The Joint Intelligence Objectives Agency (JIOA)
The United States Joint Chiefs of Staff initiated what became Operation Paperclip in the late spring of 1945, and late that summer formed the JIOA to oversee the program. It was formed as a subcommittee of the already extant Joint Intelligence Committee and was approved by President Harry Truman with the caveat that those who had been active members of the Nazi Party were not to be included in the program. As the identification process evolved the JIOA realized that many of the leading scientific specialists targeted by Paperclip were Party members of long standing.
The JIOA and the military intelligence agencies whose officers manned it created dossiers which either denied Nazi membership or mitigated it by designating it to have been forced. Membership in the SS by several of the German recruits was simply stricken from the records whenever possible, or acknowledged and falsely explained if there was photographic evidence of recruits appearing in SS uniform.
Participation in war crimes, either passively or actively, was also eliminated from the dossiers prepared by the JIOA for the desired recruits. The JIOA was abetted in this work by British Intelligence, who conducted many of the initial interviews and assisted in creating fictional histories, thereby keeping American hands clean.
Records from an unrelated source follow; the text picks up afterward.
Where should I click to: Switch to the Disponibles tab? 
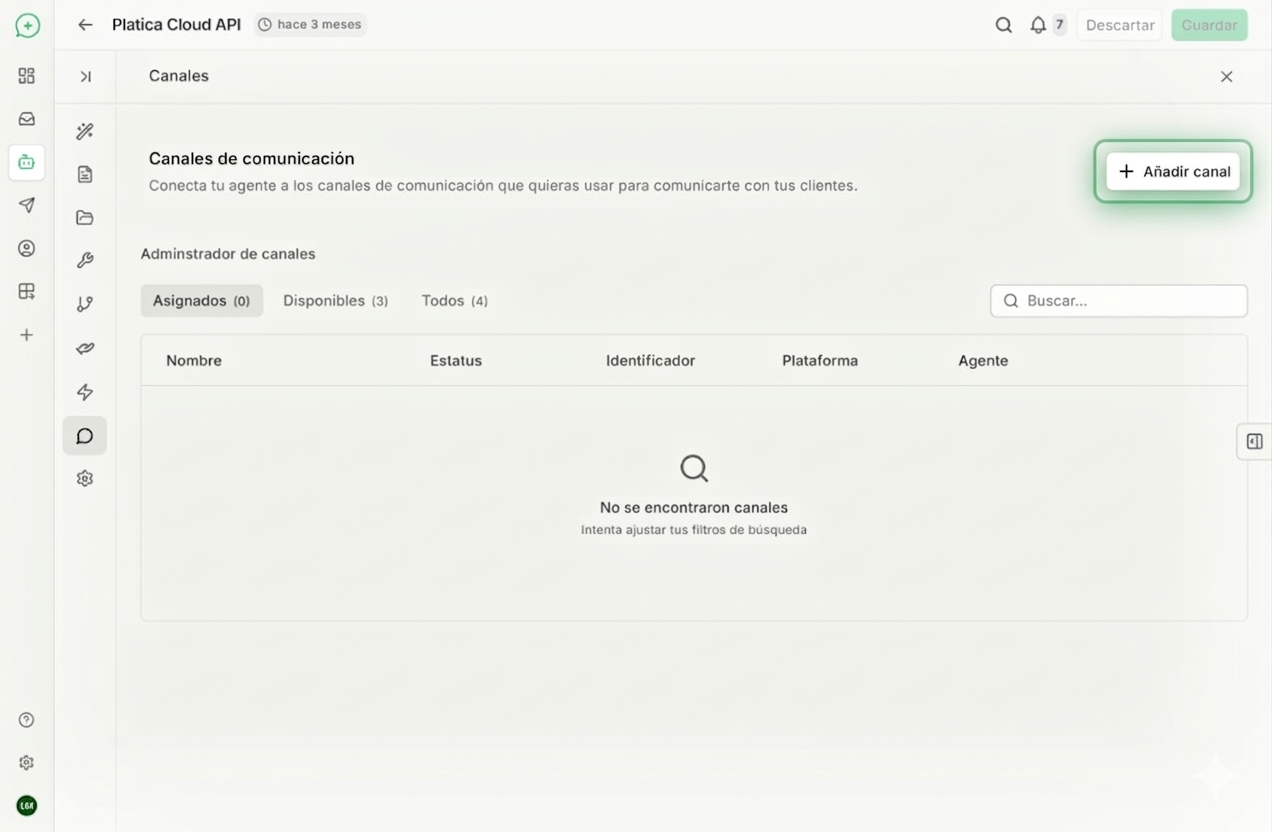[x=335, y=301]
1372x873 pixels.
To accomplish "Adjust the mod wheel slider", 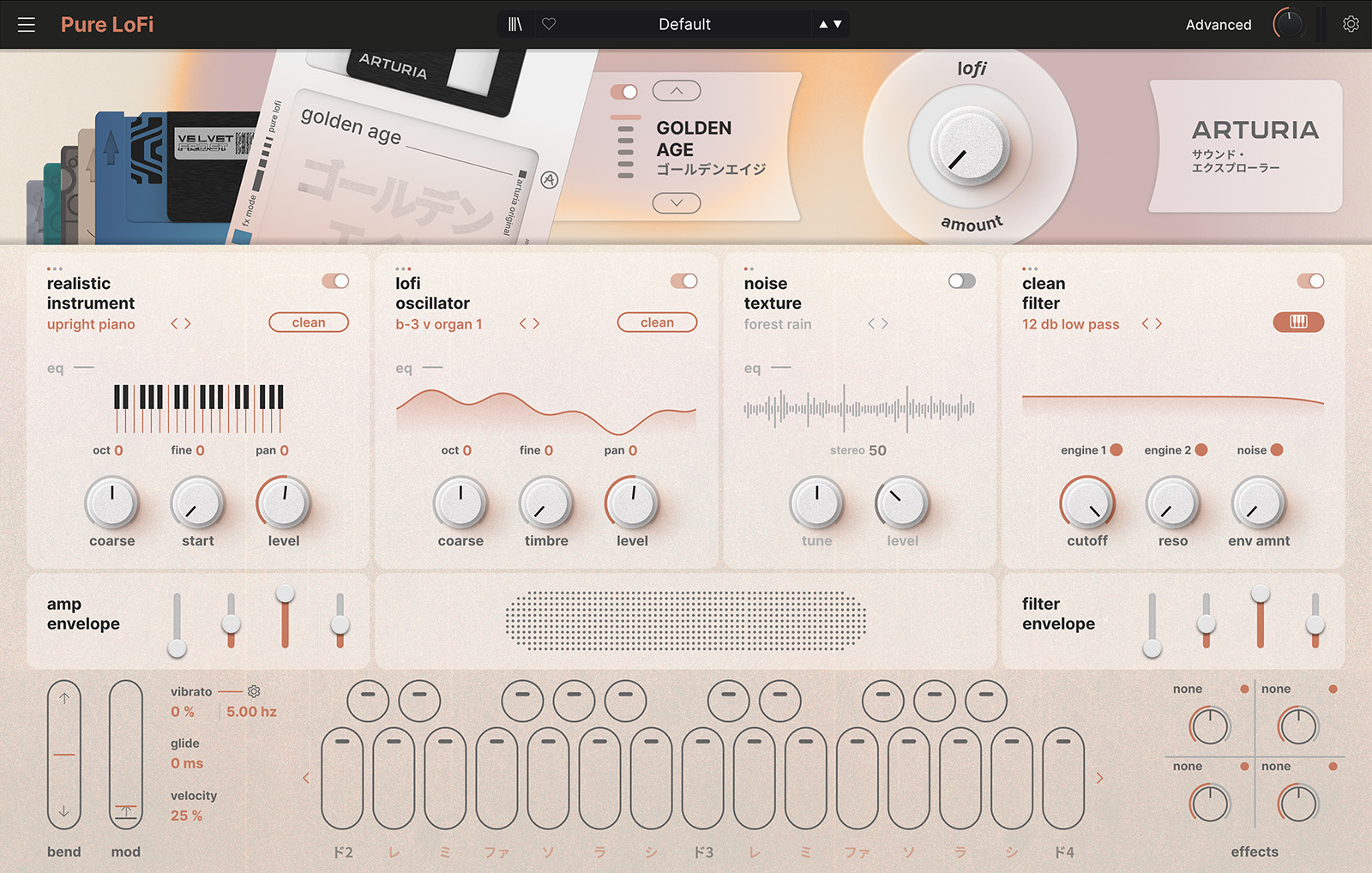I will tap(126, 755).
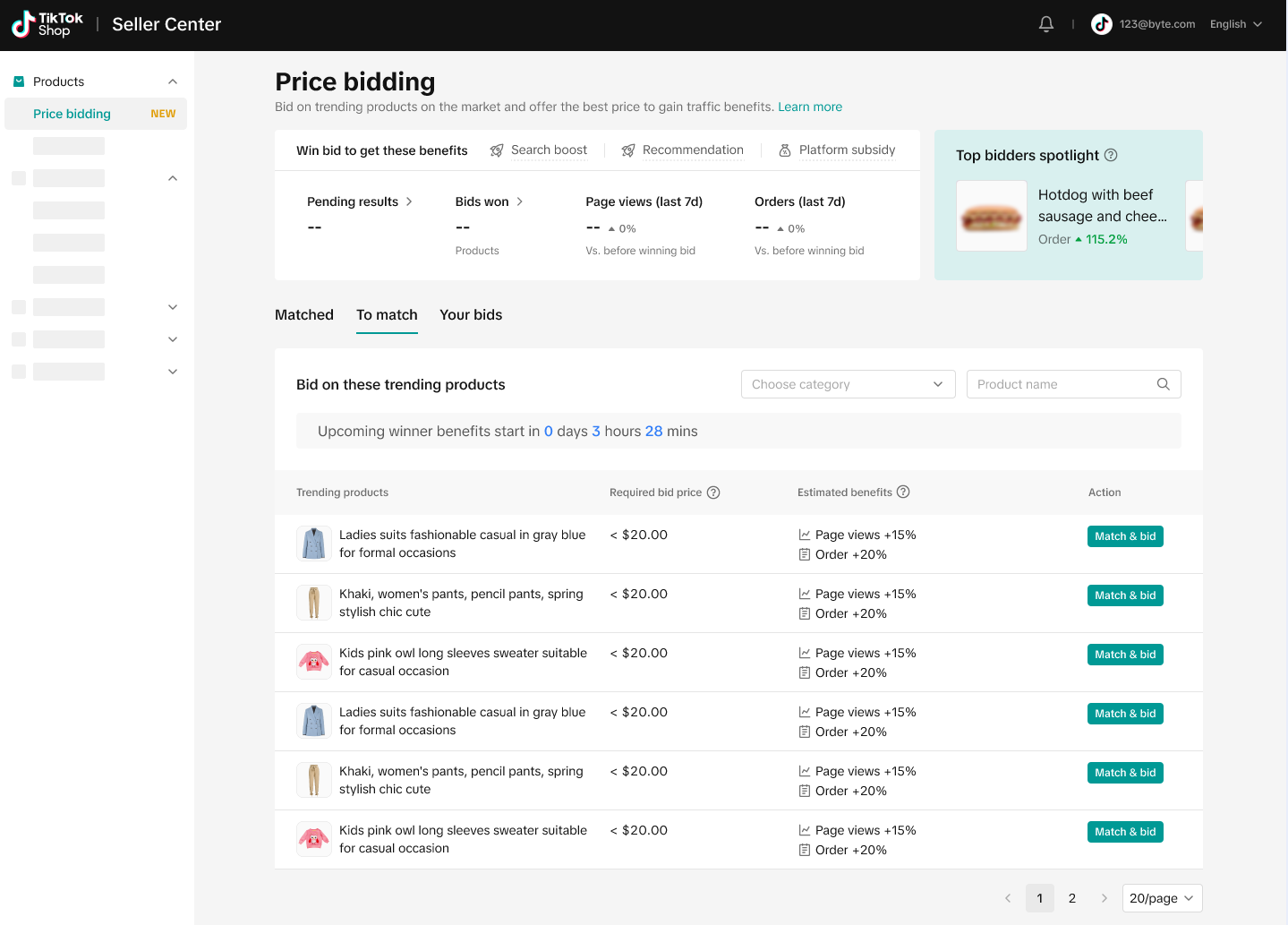Open the Choose category dropdown

pos(848,384)
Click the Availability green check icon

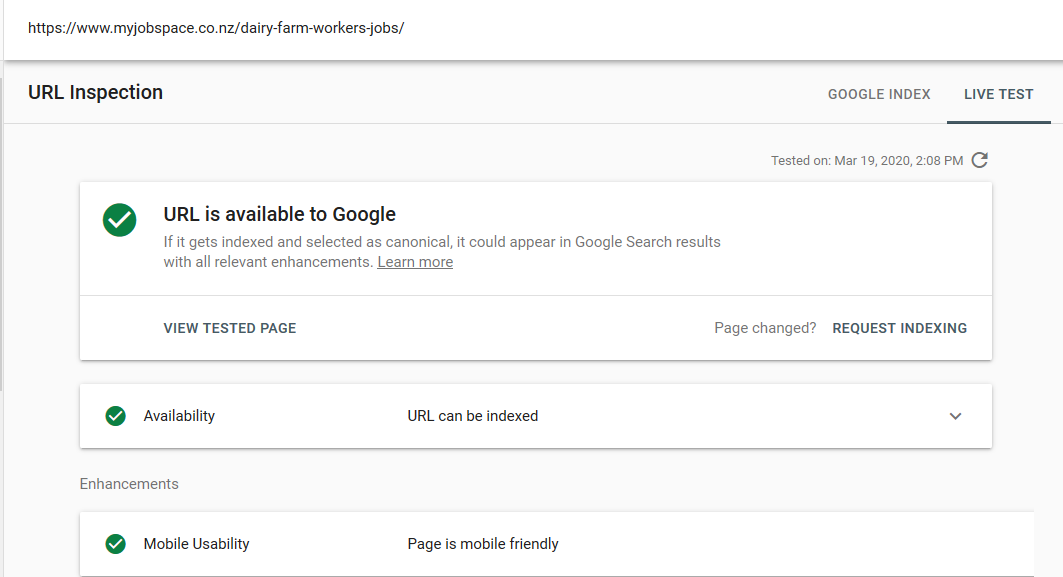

In addition to the day to day oversight of Paperclip, the JIOA was responsible for the collection of data as it was uncovered in Germany, again working alongside their British counterparts. Scientific and industrial information from German companies was collected, analyzed, classified, and distributed according to JIOA directives.
The JIOA remained in operation until it was finally shutdown by the Pentagon during the Kennedy administration. Nearly all of the dossiers collected on the German recruits during Operation Paperclip were transferred to the National Archives, with some notable exceptions. The dossier for Wernher Von Braun was not released.